Today’s transnational corporations are yesterday’s colonizers and exploiters. As an example, let us not forget the East India Company of the 1700’s. It seemed at first to be merely a British company which colonized India and controlled major ports in China while being exempted from the taxation of the imported commodities to the colonies in America. The East India Company engineered the opium exports from India to China which led to the Opium War in order to serve their own corporate aims. It was a company which, driven by the greed for profit and domination of resources, exploited people and violated their rights around the world. Historical chronicles relay their ruthless policies, which led to mutinies and revolutions in America and India among other places in Southeast Asia.
These manipulations for profit are examples from the 18th and 19th centuries. Today, although outright territorial colonization like this has generally subsided, powerful transnational companies still try to dominate the world market with identical aims of profit and domination, exploiting people and countries but in more modern ways – with marketing, advertising, mergers, tax manipulations, price controls, and monopolies. They have turned into giant ‘neocolonial’ powers that do not need lands to physically colonize, but want to maintain the same kind of power and militaries to protect their investments and markets, especially in defenseless countries. Their ultimate goal is to make profits, from the populations of their own or foreign countries.

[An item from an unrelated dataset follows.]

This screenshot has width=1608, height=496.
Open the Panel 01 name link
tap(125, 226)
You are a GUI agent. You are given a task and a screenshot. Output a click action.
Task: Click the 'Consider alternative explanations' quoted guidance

One can see that even though a company is theoretically based in a country, its actions are not truly in the service of that country. The use of a nation’s flag by the lobbyists or those who represent the interest of these corporations is deceptive because they want people feel they act in the interest of the country. In fact, their interest is in ownership and profit-making, not in patriotism. They put their own interests ahead of that of the nation. the tax breaks and privileges they receive and the power of their lobbies to influence politics and policies reveals that in a very real sense, corporations own the country.
We need a new generation of politicians who can develop a fresh and workable paradigm, who can offer dignified solutions to curb the financial as well as political power of these transnational companies. One of the first steps should be to limit or even ban lobbies. Why are lobbies necessary, or even permissible, in a democracy? In addition, corporations should be required to do more to share their dividends and profits with the human beings who make up society, both their employees and consumers as well as those who live in the margin of society and can’t afford to be consumers.
The clubs of the billionaire people and corporations or the power-mongers of capitalism carry little patriotic sentiment and rarely, if ever, do they conduct their businesses for altruistic aims. Only by wresting democracy itself back from the tentacles of the corporations can democracy change the course of future history where ordinary citizens can determine their own destiny. The beauty of democracy will be manifested when people face events of their lives which they can plan themselves, not have them it engineered for them. In a democracy people determine the course of events (history), not the military generals or corporate CEOs.
The evolution of democracy and planning one’s own destiny are based on mass movements and the consequent participation in implementing financial and social justice through honest good governance, cooperation and generosity, with the goal of equally decent lives for everyone.